Eteocle, Polynice et Antigone sont les enfants d’Œdipe. Au départ de ce dernier, les deux frères, Etéocle et Polynice, s’entretuent pour accéder au pouvoir. C’est finalement Créon, l’oncle, qui devient roi. L’action de la tragédie Antigone se situe au moment où le nouveau roi Créon vient d’offrir de magnifiques funérailles à Etéocle. Antigone, se bat pour faire enterrer son autre frère Polynice, ce qu’a formellement interdit Créon.
CRÉON
Pauvre Antigone, avec ta fleur de cotillon ! Sais-tu qui était ton frère ?
ANTIGONE
Je savais que vous me diriez du mal de lui en tout cas !
CRÉON
Un petit fêtard imbécile, un petit carnassier dur et sans âme, une petite brute tout juste bonne à aller plus vite que les autres avec ses voitures, à dépenser plus d’argent dans les bars. Une fois, j’étais là, ton père venait de lui refuser une grosse somme qu’il avait perdue au jeu ; il était devenu tout pâle et il a levé le poing en criant un mot ignoble !
ANTIGONE
Ce n’est pas vrai !
CRÉON
Son poing de brute à toute volée dans le visage de ton père ! C’était pitoyable. Ton père était assis à sa table, la tête dans ses mains. Il saignait du nez. Il pleurait. Et, dans son coin de bureau, Polynice, ricanant, qui allumait une cigarette.
ANTIGONE supplie presque maintenant.
Ce n’est pas vrai !
CRÉON
Rappelle-toi, tu avais douze ans. Vous ne l’avez pas revu pendant longtemps. C’est vrai, cela ?
ANTIGONE, sourdement.
Oui, c’est vrai.

◆ Segment de données ◆
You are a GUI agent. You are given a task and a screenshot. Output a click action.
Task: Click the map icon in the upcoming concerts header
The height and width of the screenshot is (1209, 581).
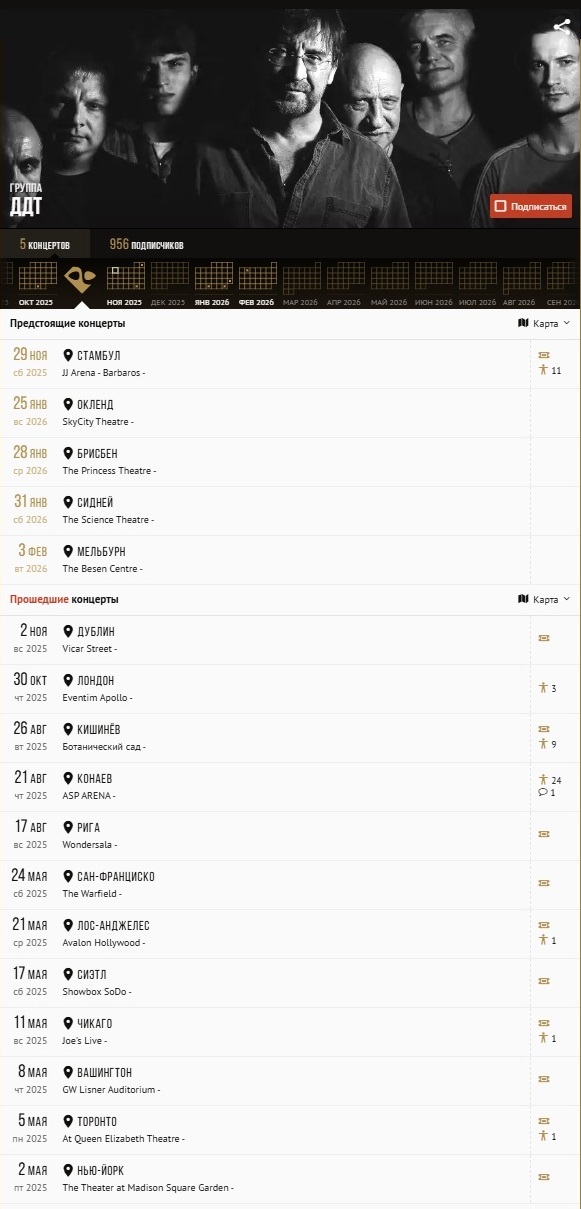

◆ Tâche à réaliser ◆
Extrayez tel quel de la scène d'Antigone le passage allant de « ANTIGONE supplie presque » à « Oui, c’est vrai. ». Le listing ci-dessus provient d'une source distincte.

◆ Réponse ◆
ANTIGONE supplie presque maintenant.
Ce n’est pas vrai !
CRÉON
Rappelle-toi, tu avais douze ans. Vous ne l’avez pas revu pendant longtemps. C’est vrai, cela ?
ANTIGONE, sourdement.
Oui, c’est vrai.